▶ [QUESTIONS ON THE MATERIAL]
1 > List the three evaluation archetypes named in the article on chain-of-thought monitorability.
2 > Using the article on chain-of-thought monitorability, answer each question in a few words:
(a) How many evaluations and environments does the suite comprise?
(b) What name does OpenAI give to the trade-off involving smaller models with higher reasoning effort?
(c) When can follow-up questions especially reveal additional monitorable information?
3 > Decide whether each statement agrees with the article on chain-of-thought monitorability. Answer yes or no and quote the words of the article that decide it.
(a) Reinforcement learning at the frontier scales studied clearly reduces monitorability.
(b) Monitors work better when they can see full chains of thought.
(c) Monitoring chains of thought did worse than monitoring only actions or final answers.

▶ [EXCERPT]
OpenAI evaluates chain-of-thought monitorability
Study finds longer reasoning traces improve oversight without undermining model performance
OpenAI has introduced a new framework to assess how easily the reasoning processes of advanced artificial intelligence models can be monitored, as part of efforts to understand how oversight changes as models become more capable.
The company said the framework evaluates the “monitorability” of chains of thought, the intermediate reasoning steps used by so-called reasoning models, and examines how this varies with test-time compute, reinforcement learning and pretraining scale.
In a statement, OpenAI said the suite comprises 13 evaluations across 24 environments and three archetypes: intervention, process and outcome-property. It is designed to test whether monitoring systems can predict properties of an agent’s behaviour based on its reasoning rather than only its actions or final outputs.
The accompanying paper reported that monitoring chains of thought outperforms approaches that focus solely on actions or final answers. It found that longer chains of thought generally improve monitorability, and that reinforcement learning at the frontier scales studied “does not materially degrade monitorability” and can increase monitorability at early reasoning steps.
OpenAI added that the research points to a trade-off it describes as a “monitorability tax”, in which deploying a smaller model with higher reasoning effort can match the capabilities of a larger system while remaining easier to monitor.
The company outlined the three evaluation archetypes in more detail. Intervention tests assess whether a monitor can detect why behaviour changed by identifying evidence of an intervention within the chain of thought. Process evaluations check which solution steps a model took when valid paths can be enumerated. Outcome-property tests examine whether a monitor can predict measurable properties of the output, such as reward hacking.
The paper also reported that monitors are more effective when given access to full chains of thought, and that asking follow-up questions can reveal additional monitorable information, particularly when initial reasoning effort is low.
OpenAI urged researchers across the industry to work to preserve the monitorability of chains of thought and to develop methods to measure and maintain it as models scale and are deployed in higher-stakes settings.
The Recap
- OpenAI released a framework to evaluate chain-of-thought monitorability.
- Suite includes 13 evaluations covering 24 testing environments.
- The company urged researchers to preserve monitorability and study methods.

▶ [PROVIDED MATERIAL]
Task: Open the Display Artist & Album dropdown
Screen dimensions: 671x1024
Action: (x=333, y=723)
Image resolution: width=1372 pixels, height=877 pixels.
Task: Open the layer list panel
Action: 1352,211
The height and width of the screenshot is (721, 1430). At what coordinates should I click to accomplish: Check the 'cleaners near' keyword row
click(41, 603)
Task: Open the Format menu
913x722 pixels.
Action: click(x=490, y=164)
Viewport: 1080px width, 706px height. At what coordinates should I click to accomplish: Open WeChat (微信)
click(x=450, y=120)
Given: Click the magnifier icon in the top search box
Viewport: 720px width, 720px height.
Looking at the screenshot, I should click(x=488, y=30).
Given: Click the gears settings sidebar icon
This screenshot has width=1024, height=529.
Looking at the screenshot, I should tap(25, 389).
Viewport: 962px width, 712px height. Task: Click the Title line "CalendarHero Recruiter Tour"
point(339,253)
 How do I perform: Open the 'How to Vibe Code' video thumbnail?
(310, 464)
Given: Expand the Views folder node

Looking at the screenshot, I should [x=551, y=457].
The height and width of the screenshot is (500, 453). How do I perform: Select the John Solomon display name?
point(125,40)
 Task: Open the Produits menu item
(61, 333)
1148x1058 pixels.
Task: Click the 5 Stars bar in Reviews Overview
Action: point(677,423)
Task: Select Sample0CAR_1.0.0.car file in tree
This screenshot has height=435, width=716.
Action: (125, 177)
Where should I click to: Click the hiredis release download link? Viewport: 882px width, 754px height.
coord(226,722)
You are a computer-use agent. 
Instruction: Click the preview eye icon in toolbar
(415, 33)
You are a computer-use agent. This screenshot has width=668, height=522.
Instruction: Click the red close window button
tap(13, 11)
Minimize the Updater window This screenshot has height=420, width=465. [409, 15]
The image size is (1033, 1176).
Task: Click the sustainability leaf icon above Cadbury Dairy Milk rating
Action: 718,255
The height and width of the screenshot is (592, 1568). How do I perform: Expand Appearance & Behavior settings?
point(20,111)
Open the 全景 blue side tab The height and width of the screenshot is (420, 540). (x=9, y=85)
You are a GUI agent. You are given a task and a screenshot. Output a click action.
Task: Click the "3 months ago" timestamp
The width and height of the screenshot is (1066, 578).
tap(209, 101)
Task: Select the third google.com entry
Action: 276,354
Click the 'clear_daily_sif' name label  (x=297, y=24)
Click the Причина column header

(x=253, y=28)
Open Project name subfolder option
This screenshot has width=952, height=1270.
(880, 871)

▶ [ANSWERS PER TASK]
1 > Intervention, process, outcome-property

2 >
(a) 13 evaluations across 24 environments
(b) A "monitorability tax"
(c) When initial reasoning effort is low

3 >
(a) No: "does not materially degrade monitorability"
(b) Yes: "monitors are more effective when given access to full chains of thought"
(c) No: "monitoring chains of thought outperforms approaches that focus solely on actions or final answers"